*Problem statement:*
Please write every entry out again, exactly as it reads below.

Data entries

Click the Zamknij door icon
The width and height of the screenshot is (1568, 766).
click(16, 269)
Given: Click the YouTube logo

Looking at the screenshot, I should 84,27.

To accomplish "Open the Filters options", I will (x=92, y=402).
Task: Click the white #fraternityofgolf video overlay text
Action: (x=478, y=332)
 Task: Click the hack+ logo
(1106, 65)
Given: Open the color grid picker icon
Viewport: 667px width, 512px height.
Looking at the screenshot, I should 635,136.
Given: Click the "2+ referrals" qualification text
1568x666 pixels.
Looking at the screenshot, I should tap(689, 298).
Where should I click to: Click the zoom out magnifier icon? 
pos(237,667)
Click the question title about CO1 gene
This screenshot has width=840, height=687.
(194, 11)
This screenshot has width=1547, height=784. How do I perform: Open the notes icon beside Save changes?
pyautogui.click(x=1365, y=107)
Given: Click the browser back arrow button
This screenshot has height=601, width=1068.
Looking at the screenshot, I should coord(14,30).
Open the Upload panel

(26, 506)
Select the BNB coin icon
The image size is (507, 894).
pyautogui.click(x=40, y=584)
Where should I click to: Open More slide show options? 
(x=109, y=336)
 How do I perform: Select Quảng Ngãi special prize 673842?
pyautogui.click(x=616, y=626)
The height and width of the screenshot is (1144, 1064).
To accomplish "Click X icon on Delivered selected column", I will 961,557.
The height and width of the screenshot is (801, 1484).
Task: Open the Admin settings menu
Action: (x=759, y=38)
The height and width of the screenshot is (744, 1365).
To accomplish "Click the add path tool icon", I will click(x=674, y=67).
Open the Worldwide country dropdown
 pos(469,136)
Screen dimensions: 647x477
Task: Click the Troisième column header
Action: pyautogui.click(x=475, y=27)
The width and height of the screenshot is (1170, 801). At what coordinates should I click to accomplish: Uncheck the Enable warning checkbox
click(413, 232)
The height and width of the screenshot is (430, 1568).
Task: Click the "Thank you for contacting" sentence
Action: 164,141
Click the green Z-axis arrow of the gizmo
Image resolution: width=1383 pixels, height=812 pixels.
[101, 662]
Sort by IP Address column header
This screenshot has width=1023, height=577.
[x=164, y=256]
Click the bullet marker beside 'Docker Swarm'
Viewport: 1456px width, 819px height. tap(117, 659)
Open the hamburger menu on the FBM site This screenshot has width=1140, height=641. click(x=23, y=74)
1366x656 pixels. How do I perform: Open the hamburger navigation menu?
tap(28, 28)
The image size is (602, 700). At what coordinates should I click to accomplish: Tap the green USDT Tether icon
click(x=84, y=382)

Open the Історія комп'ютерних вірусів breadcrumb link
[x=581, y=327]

*Task response:*
Click the Zamknij door icon
The width and height of the screenshot is (1568, 766).
click(16, 269)
Given: Click the YouTube logo

Looking at the screenshot, I should 84,27.

To accomplish "Open the Filters options", I will (x=92, y=402).
Task: Click the white #fraternityofgolf video overlay text
Action: (x=478, y=332)
 Task: Click the hack+ logo
(1106, 65)
Given: Open the color grid picker icon
Viewport: 667px width, 512px height.
Looking at the screenshot, I should 635,136.
Given: Click the "2+ referrals" qualification text
1568x666 pixels.
Looking at the screenshot, I should tap(689, 298).
Where should I click to: Click the zoom out magnifier icon? 
pos(237,667)
Click the question title about CO1 gene
This screenshot has width=840, height=687.
(194, 11)
This screenshot has width=1547, height=784. How do I perform: Open the notes icon beside Save changes?
pyautogui.click(x=1365, y=107)
Given: Click the browser back arrow button
This screenshot has height=601, width=1068.
Looking at the screenshot, I should coord(14,30).
Open the Upload panel

(26, 506)
Select the BNB coin icon
The image size is (507, 894).
pyautogui.click(x=40, y=584)
Where should I click to: Open More slide show options? 
(x=109, y=336)
 How do I perform: Select Quảng Ngãi special prize 673842?
pyautogui.click(x=616, y=626)
The height and width of the screenshot is (1144, 1064).
To accomplish "Click X icon on Delivered selected column", I will 961,557.
The height and width of the screenshot is (801, 1484).
Task: Open the Admin settings menu
Action: (x=759, y=38)
The height and width of the screenshot is (744, 1365).
To accomplish "Click the add path tool icon", I will click(x=674, y=67).
Open the Worldwide country dropdown
 pos(469,136)
Screen dimensions: 647x477
Task: Click the Troisième column header
Action: pyautogui.click(x=475, y=27)
The width and height of the screenshot is (1170, 801). At what coordinates should I click to accomplish: Uncheck the Enable warning checkbox
click(413, 232)
The height and width of the screenshot is (430, 1568).
Task: Click the "Thank you for contacting" sentence
Action: 164,141
Click the green Z-axis arrow of the gizmo
Image resolution: width=1383 pixels, height=812 pixels.
[101, 662]
Sort by IP Address column header
This screenshot has width=1023, height=577.
[x=164, y=256]
Click the bullet marker beside 'Docker Swarm'
Viewport: 1456px width, 819px height. tap(117, 659)
Open the hamburger menu on the FBM site This screenshot has width=1140, height=641. click(x=23, y=74)
1366x656 pixels. How do I perform: Open the hamburger navigation menu?
tap(28, 28)
The image size is (602, 700). At what coordinates should I click to accomplish: Tap the green USDT Tether icon
click(x=84, y=382)

Open the Історія комп'ютерних вірусів breadcrumb link
[x=581, y=327]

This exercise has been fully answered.